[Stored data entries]
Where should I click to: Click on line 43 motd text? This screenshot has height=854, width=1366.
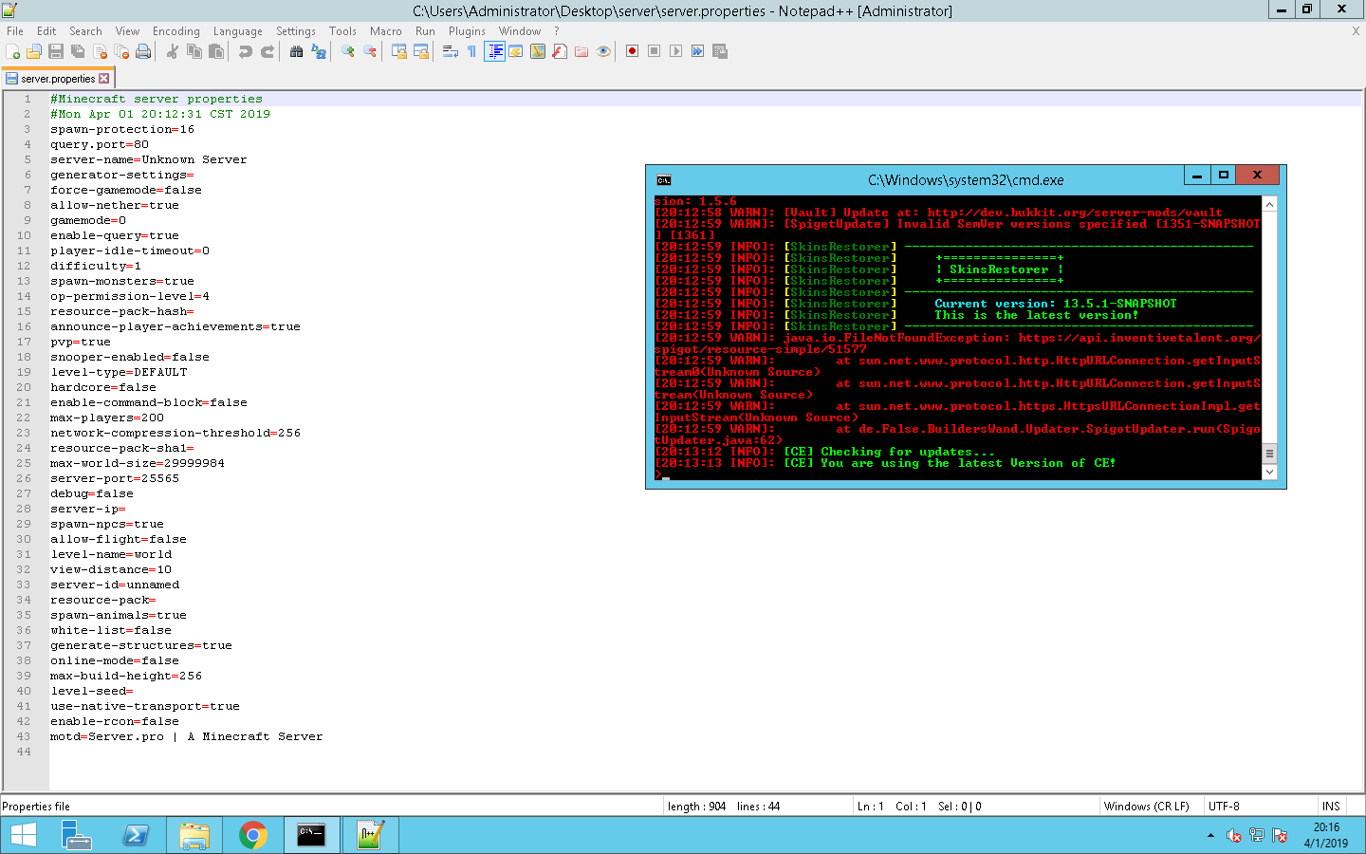pos(186,736)
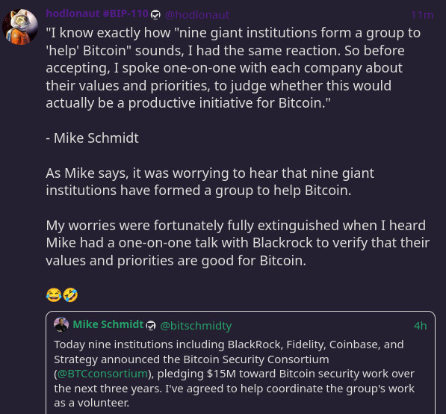Click the hodlonaut #BIP-110 display name
The height and width of the screenshot is (414, 446).
point(97,13)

> Task goal
Please copy the data above character for character, skipping any pictures.

> Answer space
Where should I click to: Click on line 43 motd text? This screenshot has height=854, width=1366.
pos(186,736)
Click the hodlonaut #BIP-110 display name
The height and width of the screenshot is (414, 446).
point(97,13)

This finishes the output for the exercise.